Improving the balance, or that old question of trust

Pakistan thumbs its nose at an accord it signed just days ago.

In what is described as a birthday gift for Gen Musharraf, Pakistan has tested a cruise missile that it claims is indigenously built. India, which only last week concluded an agreement on missile testing with Pakistan last week, was not told about the celebrations and the fireworks display.

When Indian and Pakistani officials reached an agreement on nuclear confidence-building measures on 6th August 2005, they agreed to set up a hotline between their foreign secretaries and more importantly, agreed to notify each other ahead of missile tests.

A joint statement said the two sides reached an understanding on the proposed agreement on pre-notification of flight testing of ballistic missiles.

“The proposed agreement commits both sides to pre-notify in a structured format flight testing of ballistic missiles, with the objective of enhancing mutual confidence and engendering predictability and transparency of intent.[Dawn]

The Pakistanis may be correct in saying that since the missile they tested was a cruise missile, and not really a ballistic one. But that is only splitting hairs. As the joint statement says, the whole point is to enhance ‘mutual confidence and engender predictability and transparency of intent’. Testing a cruise missile and claiming that it falls outside the purview of the agreement reached only days ago is now way to achieve that objective.

Indeed, the timing of Pakistan’s nuclear tests suggests that it is neither interested in engendering predictability and nor in establishing transparency of intent. An environment where it’s actions remain unpredictable coupled with the retention of nuclear first-strike option give it a strategic umbrella under which it can carry out conventional and sub-conventional aggression. It is in Pakistan’s interest to raise the bogey a nuclear mishap or a nuclear war in the subcontinent, causing the international community to retain its attention on the world’s ‘nuclear flashpoint’.

India for its part appears content to respond to Pakistan’s policy of deliberate irrationalism by its own policy of rational engagement. While that may be the appropriate diplomatic response, the Indian foreign secretary’s red phone may not ring every time the Pakistanis are in the mood for some fireworks.

‘To wholesomely distrust Musharraf is to miss new opportunities’. Really?

Update: The US State Department thinks that there is nothing provocative or threatening about Pakistan’s missile testing.

Asked how the Pakistani test met the criterion of not being provocative or threatening, Mr Ereli said: “My understanding was that it was done in a way that was not alarming, that was not a surprise.” [Dawn]

5 thoughts on “Improving the balance, or that old question of trust”

  1. This missile is supposedly land based, and a land based missile that can go for only 500km, to threaten India? Not much of a great shakes, I think. Although if it gets on a mobile platform it might be more potent, what would really scare the shit out of our forces is if it gets onto the Naval arms -either on ship or on sub.

    Oh, and I dont support the post of my namesake. I am as much in favour of living in the present, and putting the clock back, as you.

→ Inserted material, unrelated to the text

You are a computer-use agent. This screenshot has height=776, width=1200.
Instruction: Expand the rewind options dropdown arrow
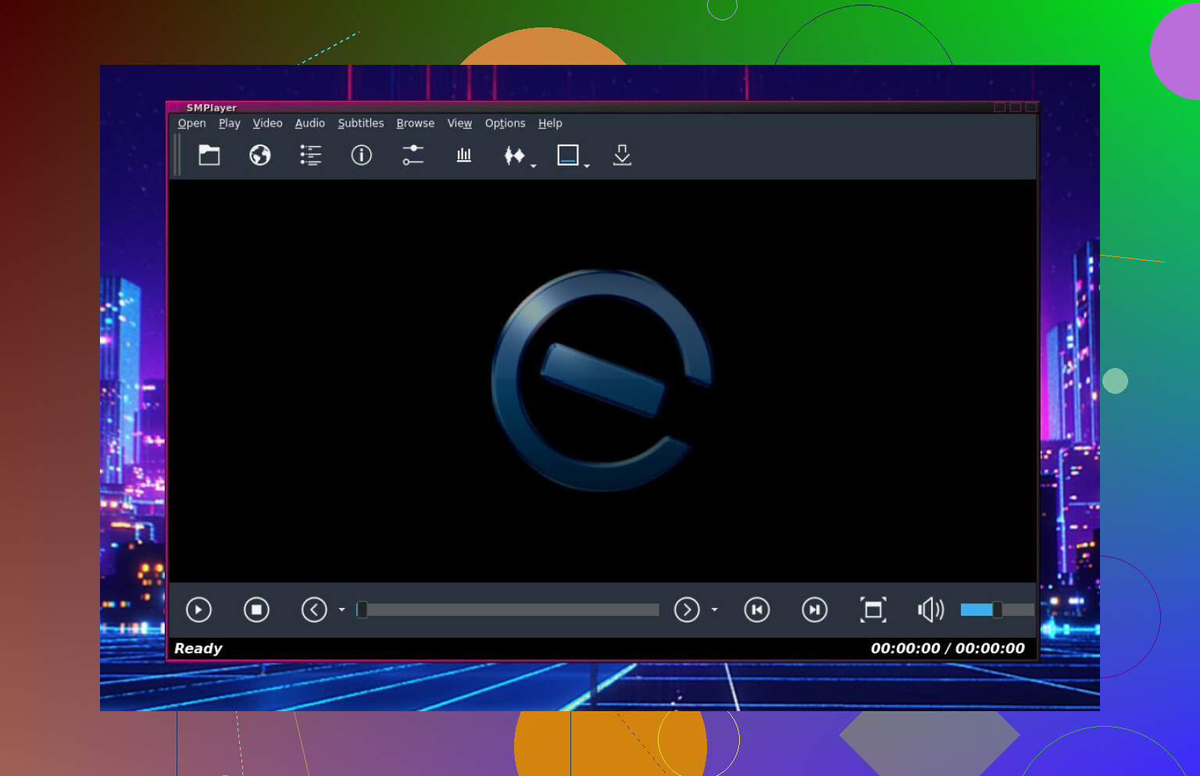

  2. Thanks for the responses. I’m extremely sympathetic to the points made in rebuttal against my article, but do want to stress that my proposal really seeks to set the clock forward, rather than backward (as I clarified in a comment on my blog at The subcontinental condition is completely different from the European one (and I eschew the EU argument completely in my piece), and it is undoubtedly vital to preserve the interests of all countries that currently comprise the subcontinent. My article therefore veers completely away from suggesting that we adapt the Indian or the Pakistani model in the reunified set-up (assuming one is better than the other) — I propose instead a ‘one country many systems’ approach in which local units retain the ability to define their governmental/social/cultural setup. I ask people to move on from current notions of nationhood that prescribe (totalitarian/majoritarian/religious/dictatorial) uniformity in a nation/country. The benefits of reunification far outweigh any perceived fears of loss of sovereignty. In fact, the only logical alternative to reunification is further fragmentation (precisely for the points you make in your rebuttal) — you can never have enough countries to meet the aspirations of all groups and sub-groups (and there is increasing clamor in all subcontinental countries for new districts/states/countries). The options are clear — one country, or far too many to count.